**Your goal**: Rescale the material starting at the line containing "Task: Click the" and ending at the line containing "Action: coord(1087,92)", and give those lines again, requests included. Multiply each coordinate in the answers by 0.45 and round to whole numbers, with halves rounded up.

====== Supplied data

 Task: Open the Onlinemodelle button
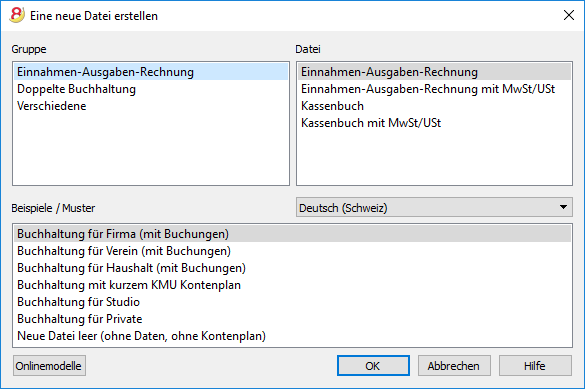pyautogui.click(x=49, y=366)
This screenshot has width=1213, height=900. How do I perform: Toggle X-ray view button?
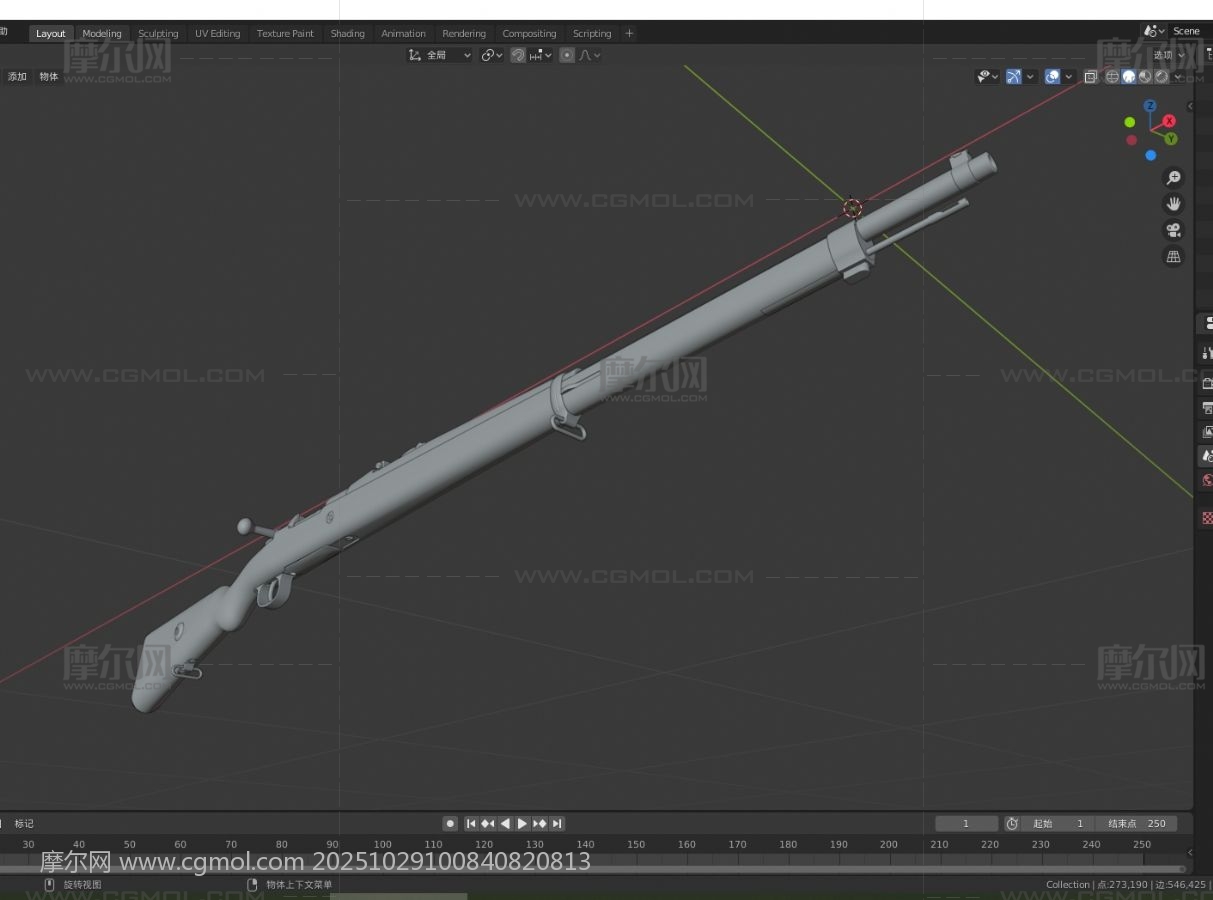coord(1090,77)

============
====== Supplied data

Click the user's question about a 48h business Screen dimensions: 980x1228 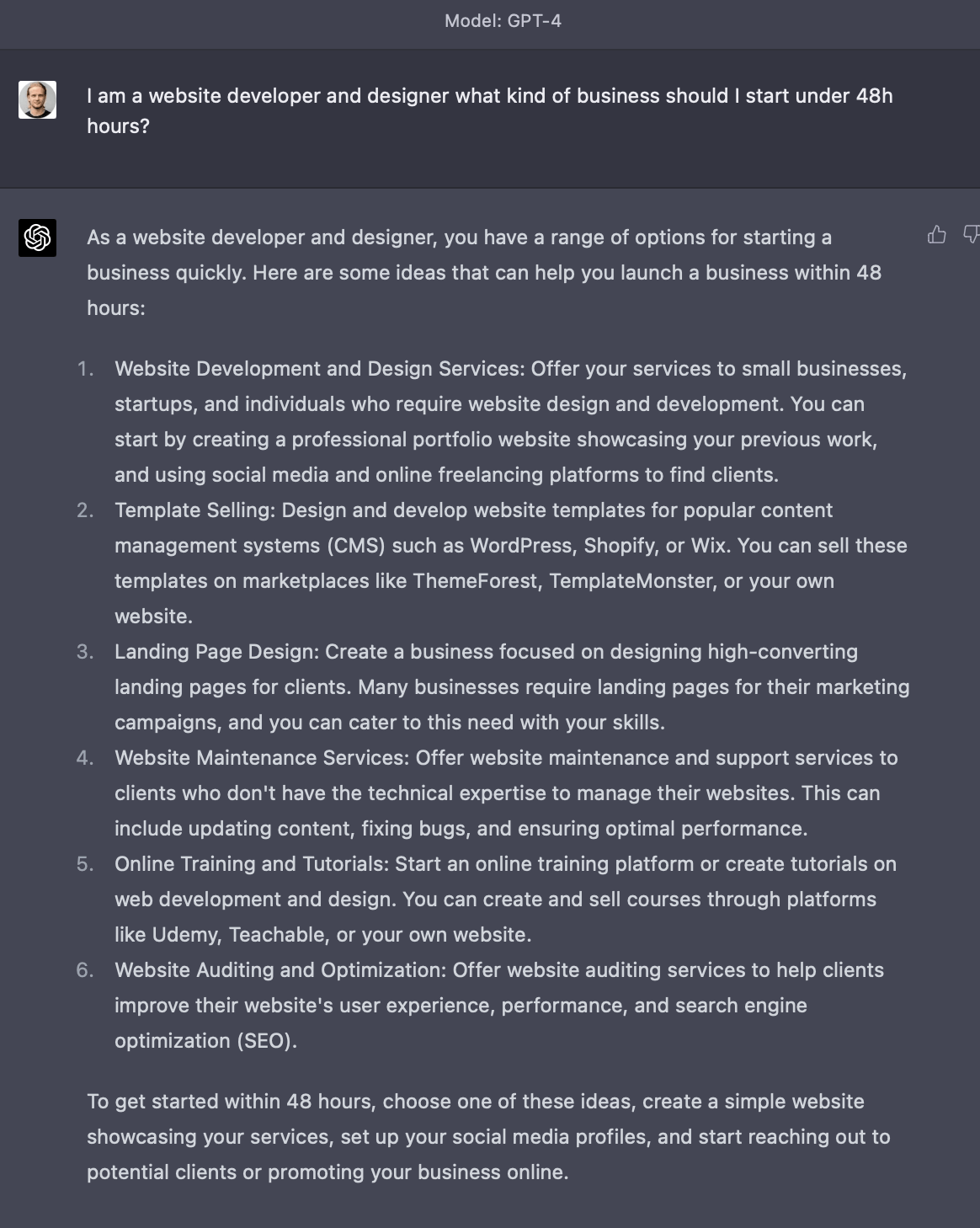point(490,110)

============
====== Supplied data

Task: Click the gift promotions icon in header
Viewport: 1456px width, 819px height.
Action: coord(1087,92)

============

**Result of the task**:
Task: Click the gift promotions icon in header
Viewport: 1456px width, 819px height.
Action: coord(489,41)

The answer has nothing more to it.